- **TASK TO COMPLETE**
In the data, extract each line that holds the string "Peniti".
·····
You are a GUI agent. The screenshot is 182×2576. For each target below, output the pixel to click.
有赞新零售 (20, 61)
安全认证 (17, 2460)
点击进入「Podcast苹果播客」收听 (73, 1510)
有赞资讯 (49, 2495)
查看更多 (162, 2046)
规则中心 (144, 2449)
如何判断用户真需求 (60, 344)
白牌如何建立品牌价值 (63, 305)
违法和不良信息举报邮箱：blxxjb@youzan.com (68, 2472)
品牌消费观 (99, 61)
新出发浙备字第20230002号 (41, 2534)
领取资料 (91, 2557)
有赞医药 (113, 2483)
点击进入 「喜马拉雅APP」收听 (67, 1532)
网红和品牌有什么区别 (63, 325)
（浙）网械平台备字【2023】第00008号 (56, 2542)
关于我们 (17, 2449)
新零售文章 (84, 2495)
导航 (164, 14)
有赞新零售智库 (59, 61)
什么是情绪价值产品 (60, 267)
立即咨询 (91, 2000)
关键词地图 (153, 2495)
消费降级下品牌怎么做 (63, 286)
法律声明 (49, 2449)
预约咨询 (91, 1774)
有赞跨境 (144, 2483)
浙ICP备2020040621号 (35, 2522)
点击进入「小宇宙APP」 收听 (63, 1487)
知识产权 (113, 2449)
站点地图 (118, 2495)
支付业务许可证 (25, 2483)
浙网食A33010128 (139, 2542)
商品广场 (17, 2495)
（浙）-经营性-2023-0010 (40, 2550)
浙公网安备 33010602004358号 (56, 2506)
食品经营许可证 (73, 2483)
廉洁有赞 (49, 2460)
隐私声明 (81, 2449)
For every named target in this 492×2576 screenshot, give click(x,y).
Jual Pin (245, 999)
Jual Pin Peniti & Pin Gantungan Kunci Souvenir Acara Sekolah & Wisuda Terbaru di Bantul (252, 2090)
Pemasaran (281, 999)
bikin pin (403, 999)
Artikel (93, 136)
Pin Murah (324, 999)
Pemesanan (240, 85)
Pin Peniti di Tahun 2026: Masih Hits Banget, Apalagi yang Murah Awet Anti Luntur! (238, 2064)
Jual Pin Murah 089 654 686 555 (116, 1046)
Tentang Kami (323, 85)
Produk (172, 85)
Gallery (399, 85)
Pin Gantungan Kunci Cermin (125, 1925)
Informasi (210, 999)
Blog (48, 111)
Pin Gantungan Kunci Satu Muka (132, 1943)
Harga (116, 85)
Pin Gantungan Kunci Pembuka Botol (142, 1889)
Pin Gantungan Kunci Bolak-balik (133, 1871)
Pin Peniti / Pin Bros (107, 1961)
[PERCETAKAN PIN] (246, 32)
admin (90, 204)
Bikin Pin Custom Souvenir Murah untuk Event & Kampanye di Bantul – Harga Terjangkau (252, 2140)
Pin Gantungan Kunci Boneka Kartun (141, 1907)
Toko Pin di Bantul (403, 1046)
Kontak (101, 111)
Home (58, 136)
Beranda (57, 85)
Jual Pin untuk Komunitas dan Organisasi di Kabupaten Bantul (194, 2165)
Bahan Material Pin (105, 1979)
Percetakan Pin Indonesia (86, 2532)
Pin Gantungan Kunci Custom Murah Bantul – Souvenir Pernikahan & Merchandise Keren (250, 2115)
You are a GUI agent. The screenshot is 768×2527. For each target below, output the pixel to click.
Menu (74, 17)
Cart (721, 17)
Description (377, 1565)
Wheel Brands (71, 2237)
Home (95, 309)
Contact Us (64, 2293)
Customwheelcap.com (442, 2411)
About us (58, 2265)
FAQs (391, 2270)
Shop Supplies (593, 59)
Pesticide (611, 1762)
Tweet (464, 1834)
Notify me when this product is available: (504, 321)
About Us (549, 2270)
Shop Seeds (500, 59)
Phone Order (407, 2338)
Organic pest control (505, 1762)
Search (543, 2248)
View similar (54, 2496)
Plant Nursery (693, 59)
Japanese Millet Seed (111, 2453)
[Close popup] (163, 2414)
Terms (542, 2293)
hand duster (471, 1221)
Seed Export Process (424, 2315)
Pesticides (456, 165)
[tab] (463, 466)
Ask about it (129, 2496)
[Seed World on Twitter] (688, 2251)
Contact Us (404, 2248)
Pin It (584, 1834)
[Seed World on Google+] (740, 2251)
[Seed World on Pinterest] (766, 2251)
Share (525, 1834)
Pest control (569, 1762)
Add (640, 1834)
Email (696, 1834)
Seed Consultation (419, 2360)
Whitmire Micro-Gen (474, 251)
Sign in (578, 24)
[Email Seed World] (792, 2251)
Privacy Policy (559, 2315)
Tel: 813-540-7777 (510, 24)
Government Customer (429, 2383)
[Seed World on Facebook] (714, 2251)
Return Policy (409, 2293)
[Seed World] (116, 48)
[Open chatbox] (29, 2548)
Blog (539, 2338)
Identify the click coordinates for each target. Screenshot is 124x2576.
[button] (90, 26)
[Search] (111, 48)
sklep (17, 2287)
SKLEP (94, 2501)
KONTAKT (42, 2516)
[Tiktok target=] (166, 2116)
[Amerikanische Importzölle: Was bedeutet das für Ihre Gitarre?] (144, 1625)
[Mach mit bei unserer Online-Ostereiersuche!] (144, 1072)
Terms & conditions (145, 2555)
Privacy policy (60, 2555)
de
·····
- **ANSWER BOX**
Jual Pin Peniti & Pin Gantungan Kunci Souvenir Acara Sekolah & Wisuda Terbaru di Bantul (252, 2090)
Pin Peniti di Tahun 2026: Masih Hits Banget, Apalagi yang Murah Awet Anti Luntur! (238, 2064)
Pin Peniti / Pin Bros (107, 1961)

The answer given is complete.